EXCERPT PROVIDED -
────────────────────────────────────────
Russ Cox would like Austin Clements to review this change.
runtime: fix pprof cpu profile corruption on arm/mips/mipsle
CL 42652 changed the profile handler for mips/mipsle to
avoid recording a profile when in atomic functions, for fear
of interrupting the 32-bit simulation of a 64-bit atomic with
a lock. The profile logger itself uses 64-bit atomics and might
deadlock (#20146).
The change was to accumulate a count of dropped profile events
and then send the count when the next ordinary event was sent:
if prof.hz != 0 {
+ if (GOARCH == "mips" || GOARCH == "mipsle") && lostAtomic64Count > 0 {
+ cpuprof.addLostAtomic64(lostAtomic64Count)
────────────────────────────────────────
TASK REQUIREMENTS - According to the change description above, why did CL 42652 make the mips/mipsle profile handler skip recording a profile while in atomic functions? Answer in one to three sentences.

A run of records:
────────────────────────────────────────
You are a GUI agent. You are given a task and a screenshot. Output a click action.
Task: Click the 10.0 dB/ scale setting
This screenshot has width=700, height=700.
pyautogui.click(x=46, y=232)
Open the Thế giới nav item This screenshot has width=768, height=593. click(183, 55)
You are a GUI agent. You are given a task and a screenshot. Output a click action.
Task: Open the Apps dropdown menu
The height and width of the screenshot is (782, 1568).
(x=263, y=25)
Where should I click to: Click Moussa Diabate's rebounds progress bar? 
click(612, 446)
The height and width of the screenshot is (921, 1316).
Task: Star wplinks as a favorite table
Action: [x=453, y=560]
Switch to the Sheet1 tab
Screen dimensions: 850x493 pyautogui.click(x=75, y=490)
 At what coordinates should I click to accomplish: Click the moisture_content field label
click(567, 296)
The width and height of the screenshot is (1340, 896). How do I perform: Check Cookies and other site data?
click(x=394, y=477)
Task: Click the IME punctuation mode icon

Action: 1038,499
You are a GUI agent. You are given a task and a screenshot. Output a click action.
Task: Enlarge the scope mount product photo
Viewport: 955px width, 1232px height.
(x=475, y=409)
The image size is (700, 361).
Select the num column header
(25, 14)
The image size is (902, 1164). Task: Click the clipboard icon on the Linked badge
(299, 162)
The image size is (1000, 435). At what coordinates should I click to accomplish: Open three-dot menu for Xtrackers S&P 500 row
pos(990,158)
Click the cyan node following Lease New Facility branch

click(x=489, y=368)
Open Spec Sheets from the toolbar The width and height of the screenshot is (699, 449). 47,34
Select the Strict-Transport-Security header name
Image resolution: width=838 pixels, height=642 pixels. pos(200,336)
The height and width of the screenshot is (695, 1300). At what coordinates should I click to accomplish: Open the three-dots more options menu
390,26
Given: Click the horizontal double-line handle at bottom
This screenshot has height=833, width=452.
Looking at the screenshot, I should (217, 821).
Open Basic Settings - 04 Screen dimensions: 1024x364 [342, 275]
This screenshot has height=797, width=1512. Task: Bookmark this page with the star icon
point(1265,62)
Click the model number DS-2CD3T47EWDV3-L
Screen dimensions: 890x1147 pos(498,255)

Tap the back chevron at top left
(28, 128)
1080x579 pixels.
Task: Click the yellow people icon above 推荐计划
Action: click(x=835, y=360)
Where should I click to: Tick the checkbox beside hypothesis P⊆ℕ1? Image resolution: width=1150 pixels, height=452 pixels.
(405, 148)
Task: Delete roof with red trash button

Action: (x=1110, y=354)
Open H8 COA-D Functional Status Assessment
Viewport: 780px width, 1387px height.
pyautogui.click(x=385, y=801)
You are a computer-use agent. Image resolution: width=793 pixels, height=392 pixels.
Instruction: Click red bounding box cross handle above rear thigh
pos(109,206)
────────────────────────────────────────
CORRECT RESPONSE - On mips/mipsle, a 64-bit atomic is simulated in 32 bits using a lock, and the handler might interrupt that simulation. Because the profile logger itself uses 64-bit atomics, recording a profile at that moment could deadlock.